Sodium is essential for fluid and neurological balance but is not linked to carpal spasm or hypoparathyroidism.

D. Chloride.

Chloride helps maintain acid-base and electrolyte balance but has no direct relationship to tetany or carpal spasms caused by hypocalcemia.


10.

Which intervention should the nurse implement to help prevent osteoporosis in a client who has had bariatric surgery

  •  Identify foods high in vitamin D.

  • Encourage increased intake of milk.

  • Discuss importance for vitamin A.

  • Administer supplemental iron.

Explanation

Correct Answer A: Identify foods high in vitamin D.

Why this is the correct answer:

Bariatric surgery can lead to nutrient deficiencies, including a reduction in calcium and vitamin D absorption, both of which are critical for bone health. Vitamin D plays an essential role in the absorption of calcium, which is crucial for maintaining bone density and preventing osteoporosis. The nurse should educate the client about foods that are rich in vitamin D (such as fortified dairy products, fatty fish, and egg yolks) and emphasize the importance of getting enough vitamin D to support bone health following bariatric surgery.

Why the other options are incorrect:

B. Encourage increased intake of milk.

While milk is a good source of calcium, it may not be enough to fully prevent osteoporosis after bariatric surgery. Additionally, some clients may have lactose intolerance or may have trouble consuming enough milk due to gastric capacity restrictions after surgery. The emphasis should be on vitamin D as well as calcium intake, not just milk alone.

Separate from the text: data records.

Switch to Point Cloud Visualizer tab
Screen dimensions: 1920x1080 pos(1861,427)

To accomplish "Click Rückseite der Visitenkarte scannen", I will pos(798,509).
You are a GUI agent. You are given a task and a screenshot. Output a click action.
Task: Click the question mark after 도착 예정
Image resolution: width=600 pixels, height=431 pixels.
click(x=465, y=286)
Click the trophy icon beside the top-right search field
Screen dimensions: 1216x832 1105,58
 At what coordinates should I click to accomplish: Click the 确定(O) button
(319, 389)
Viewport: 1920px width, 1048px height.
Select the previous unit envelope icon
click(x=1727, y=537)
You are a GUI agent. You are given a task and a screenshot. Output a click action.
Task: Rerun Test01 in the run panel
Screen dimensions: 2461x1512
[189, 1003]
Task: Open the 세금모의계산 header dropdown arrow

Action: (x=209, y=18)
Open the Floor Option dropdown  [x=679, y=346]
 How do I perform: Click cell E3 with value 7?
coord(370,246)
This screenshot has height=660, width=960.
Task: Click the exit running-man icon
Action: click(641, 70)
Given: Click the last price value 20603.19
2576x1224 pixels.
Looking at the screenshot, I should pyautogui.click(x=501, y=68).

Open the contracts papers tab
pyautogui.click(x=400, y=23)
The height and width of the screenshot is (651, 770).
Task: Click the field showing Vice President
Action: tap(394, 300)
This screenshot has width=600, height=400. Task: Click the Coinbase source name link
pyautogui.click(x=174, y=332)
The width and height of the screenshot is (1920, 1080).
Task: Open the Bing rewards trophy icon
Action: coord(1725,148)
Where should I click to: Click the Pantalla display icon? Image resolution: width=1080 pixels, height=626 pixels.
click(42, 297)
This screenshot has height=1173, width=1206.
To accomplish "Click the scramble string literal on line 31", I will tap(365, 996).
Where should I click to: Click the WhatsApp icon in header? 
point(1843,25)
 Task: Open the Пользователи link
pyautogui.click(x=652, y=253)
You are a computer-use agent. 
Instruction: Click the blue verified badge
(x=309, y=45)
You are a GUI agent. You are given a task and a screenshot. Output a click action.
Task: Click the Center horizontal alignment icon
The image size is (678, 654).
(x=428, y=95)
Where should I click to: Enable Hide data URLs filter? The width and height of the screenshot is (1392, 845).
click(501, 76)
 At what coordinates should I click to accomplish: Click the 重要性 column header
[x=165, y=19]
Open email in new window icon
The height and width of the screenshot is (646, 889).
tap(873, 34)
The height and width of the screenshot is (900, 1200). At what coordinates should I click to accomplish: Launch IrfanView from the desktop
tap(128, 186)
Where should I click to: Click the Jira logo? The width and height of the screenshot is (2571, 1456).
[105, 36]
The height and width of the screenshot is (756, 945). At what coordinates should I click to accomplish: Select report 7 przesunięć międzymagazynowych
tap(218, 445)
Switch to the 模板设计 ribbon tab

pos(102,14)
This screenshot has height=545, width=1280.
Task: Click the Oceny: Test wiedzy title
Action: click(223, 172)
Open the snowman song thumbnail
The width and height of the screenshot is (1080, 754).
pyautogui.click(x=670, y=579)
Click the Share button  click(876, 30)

C. Discuss importance for vitamin A.

Vitamin A is important for overall health, but it is not directly involved in the prevention of osteoporosis. The focus should be on vitamins D and calcium, which are more relevant for bone health. Excessive intake of vitamin A can also be toxic and should not be the primary focus for osteoporosis prevention.

D. Administer supplemental iron.

Iron is important for preventing iron deficiency anemia, but it is not directly related to the prevention of osteoporosis. After bariatric surgery, iron deficiency can occur due to decreased stomach acid production and reduced absorption, but iron supplementation would not address the primary concern for bone health.

Summary:

The most effective way to help prevent osteoporosis in a client post-bariatric surgery is to focus on the absorption of calcium and vitamin D. Therefore, the correct intervention is A. Identify foods high in vitamin D. The other options either do not directly address osteoporosis prevention or are not as critical in this context.